* START Supplied data *

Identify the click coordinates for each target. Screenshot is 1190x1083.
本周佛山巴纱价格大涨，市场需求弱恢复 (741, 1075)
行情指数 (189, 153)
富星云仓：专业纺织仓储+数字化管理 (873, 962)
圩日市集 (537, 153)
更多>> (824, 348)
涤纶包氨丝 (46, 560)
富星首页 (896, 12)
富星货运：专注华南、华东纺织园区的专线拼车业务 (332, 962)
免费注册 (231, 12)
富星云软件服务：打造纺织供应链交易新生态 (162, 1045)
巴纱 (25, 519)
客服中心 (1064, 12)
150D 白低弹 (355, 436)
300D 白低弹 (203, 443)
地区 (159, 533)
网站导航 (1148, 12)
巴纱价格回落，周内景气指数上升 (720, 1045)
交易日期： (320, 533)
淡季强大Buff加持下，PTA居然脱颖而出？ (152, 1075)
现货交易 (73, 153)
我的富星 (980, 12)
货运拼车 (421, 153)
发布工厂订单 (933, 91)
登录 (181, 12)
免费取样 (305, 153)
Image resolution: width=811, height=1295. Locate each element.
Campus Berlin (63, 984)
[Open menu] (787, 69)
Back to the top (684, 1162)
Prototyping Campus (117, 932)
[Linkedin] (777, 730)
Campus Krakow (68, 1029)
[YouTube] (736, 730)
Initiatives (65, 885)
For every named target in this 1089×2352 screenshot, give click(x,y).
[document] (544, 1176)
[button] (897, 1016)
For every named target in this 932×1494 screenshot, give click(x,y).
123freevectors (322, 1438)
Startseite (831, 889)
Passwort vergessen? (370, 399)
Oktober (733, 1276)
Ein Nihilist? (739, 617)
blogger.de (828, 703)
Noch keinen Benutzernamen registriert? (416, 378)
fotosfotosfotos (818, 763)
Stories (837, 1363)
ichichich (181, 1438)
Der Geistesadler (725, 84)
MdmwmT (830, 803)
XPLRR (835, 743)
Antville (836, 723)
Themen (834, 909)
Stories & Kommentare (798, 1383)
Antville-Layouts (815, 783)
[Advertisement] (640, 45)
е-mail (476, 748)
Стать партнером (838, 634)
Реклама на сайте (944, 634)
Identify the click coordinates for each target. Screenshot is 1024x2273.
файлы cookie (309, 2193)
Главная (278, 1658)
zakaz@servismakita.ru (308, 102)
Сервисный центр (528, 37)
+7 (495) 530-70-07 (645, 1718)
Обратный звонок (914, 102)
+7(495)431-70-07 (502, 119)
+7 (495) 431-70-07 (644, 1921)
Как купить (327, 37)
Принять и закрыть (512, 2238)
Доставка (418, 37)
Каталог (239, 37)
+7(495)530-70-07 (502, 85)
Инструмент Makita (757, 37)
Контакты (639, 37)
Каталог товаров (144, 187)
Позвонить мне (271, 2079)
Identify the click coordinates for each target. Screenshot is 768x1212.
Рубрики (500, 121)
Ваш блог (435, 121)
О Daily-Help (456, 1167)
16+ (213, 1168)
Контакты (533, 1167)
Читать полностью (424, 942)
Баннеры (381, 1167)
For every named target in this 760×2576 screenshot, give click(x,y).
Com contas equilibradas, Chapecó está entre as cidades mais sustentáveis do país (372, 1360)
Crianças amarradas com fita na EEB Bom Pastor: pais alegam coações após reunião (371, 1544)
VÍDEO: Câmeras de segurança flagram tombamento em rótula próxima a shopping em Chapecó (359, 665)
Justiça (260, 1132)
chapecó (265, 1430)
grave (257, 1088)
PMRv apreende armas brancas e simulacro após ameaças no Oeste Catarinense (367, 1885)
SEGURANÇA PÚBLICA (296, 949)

* END Supplied data *

### What is being asked
Please add -66 to every coordinate in the answers and write out the lines of the material in full, from the line that has "VÍDEO: Câmeras de" through the end of the material.

### The completed task
VÍDEO: Câmeras de segurança flagram tombamento em rótula próxima a shopping em Chapecó (293, 599)
Justiça (194, 1066)
chapecó (199, 1364)
grave (191, 1022)
PMRv apreende armas brancas e simulacro após ameaças no Oeste Catarinense (301, 1819)
SEGURANÇA PÚBLICA (230, 883)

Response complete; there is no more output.